== Dataset content ==
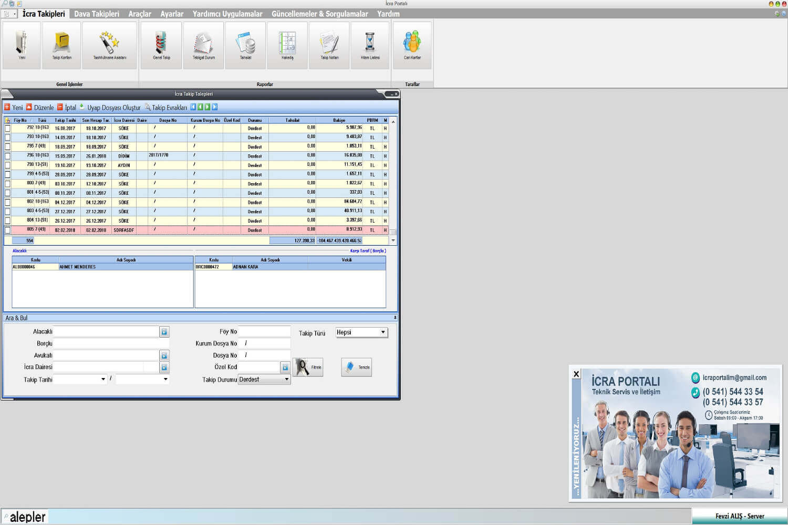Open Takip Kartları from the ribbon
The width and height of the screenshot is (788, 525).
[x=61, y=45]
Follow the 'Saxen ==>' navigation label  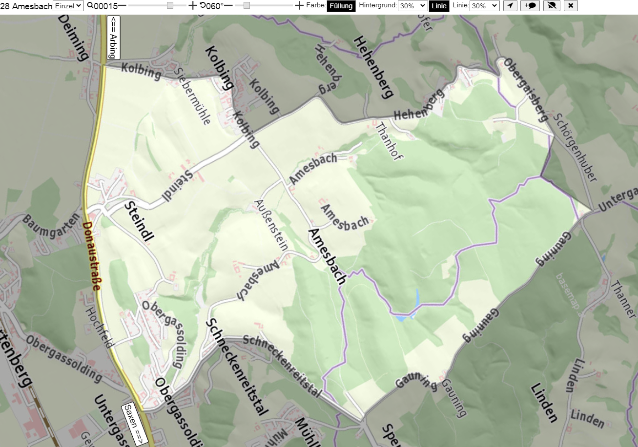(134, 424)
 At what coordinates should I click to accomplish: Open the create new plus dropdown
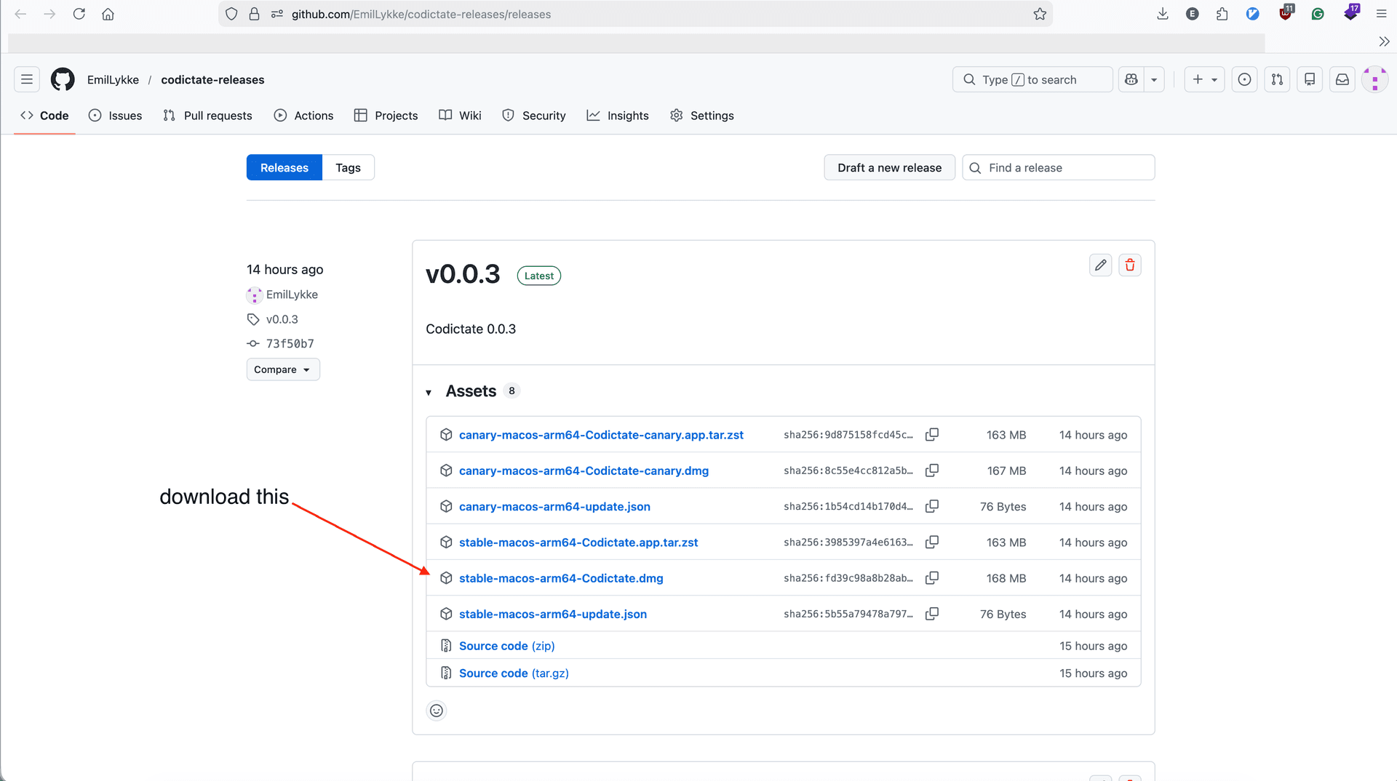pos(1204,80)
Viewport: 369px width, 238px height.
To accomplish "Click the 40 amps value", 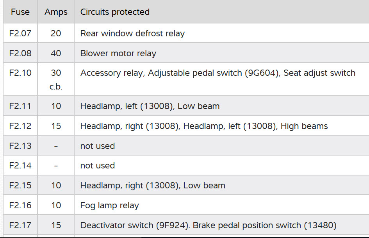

==

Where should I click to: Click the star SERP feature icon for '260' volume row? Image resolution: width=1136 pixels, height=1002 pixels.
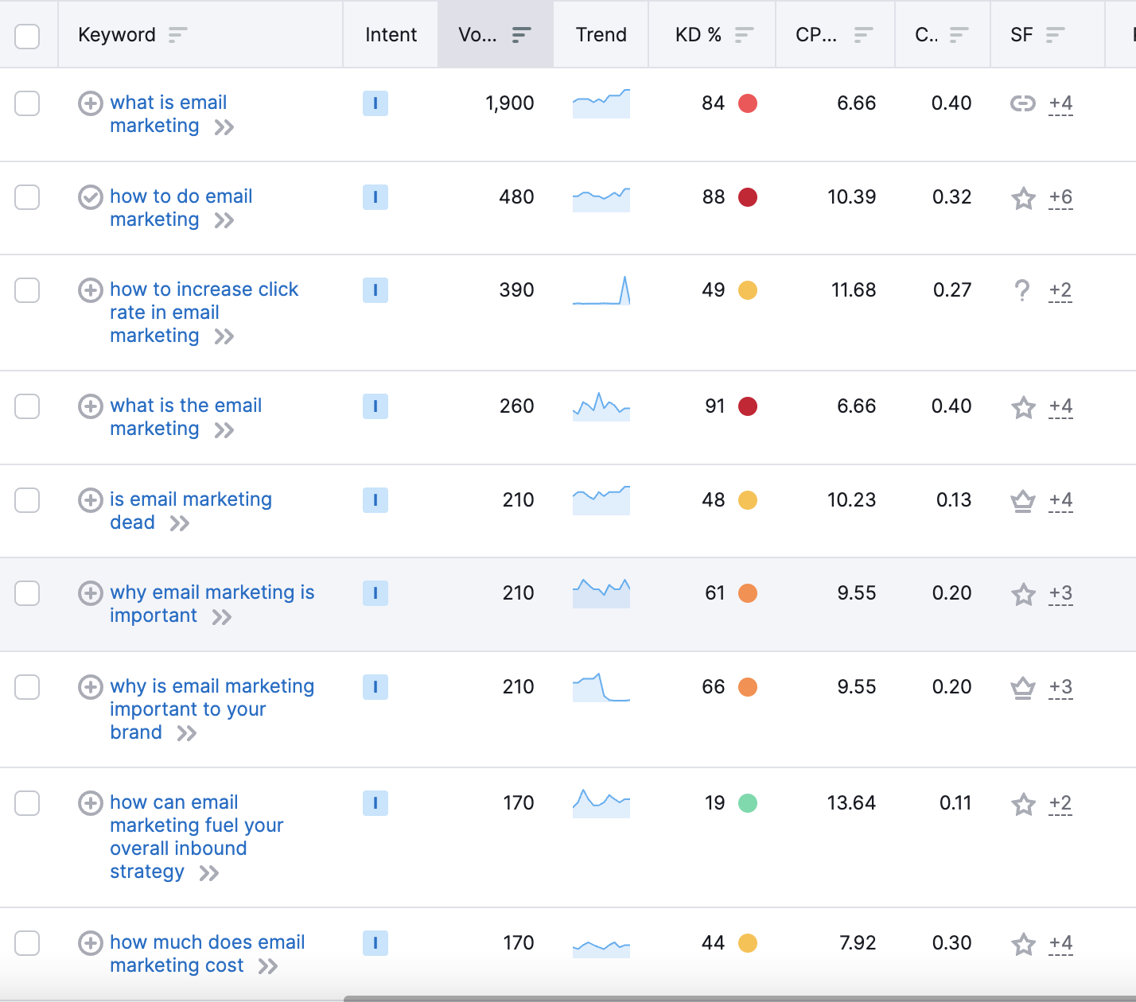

---

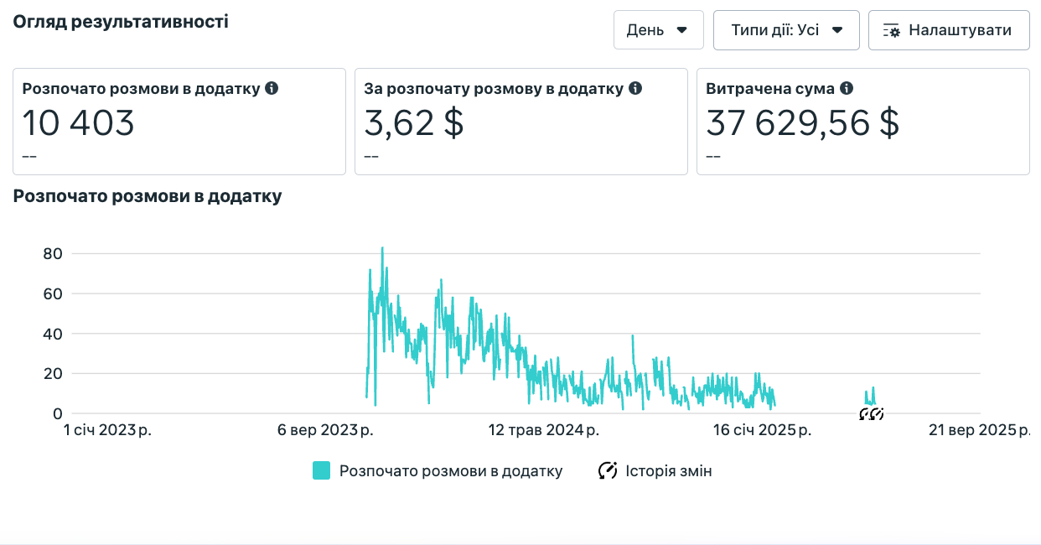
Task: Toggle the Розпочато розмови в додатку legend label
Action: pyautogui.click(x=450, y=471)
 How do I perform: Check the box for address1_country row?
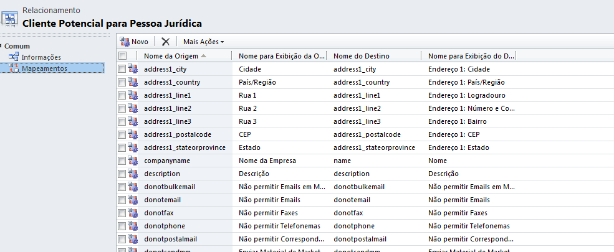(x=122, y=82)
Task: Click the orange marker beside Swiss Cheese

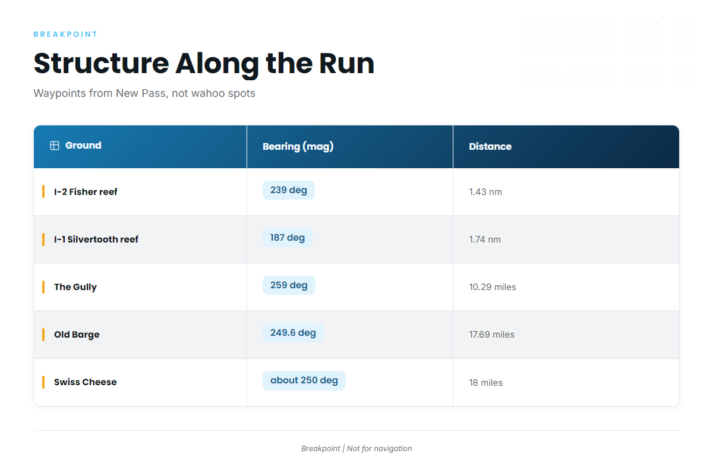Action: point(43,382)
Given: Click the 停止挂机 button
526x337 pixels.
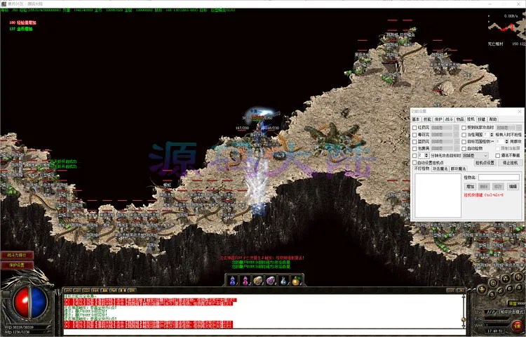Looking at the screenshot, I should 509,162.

== Task details ==
Begin at the line in the entries above that has "At what coordinates", stop after the line that has "the 40 amps", and output exactly those lines without pictures.

== Answer section ==
 At what coordinates should I click to accomplish: Open the create new plus dropdown
pos(1204,80)
Viewport: 369px width, 238px height.
To accomplish "Click the 40 amps value", 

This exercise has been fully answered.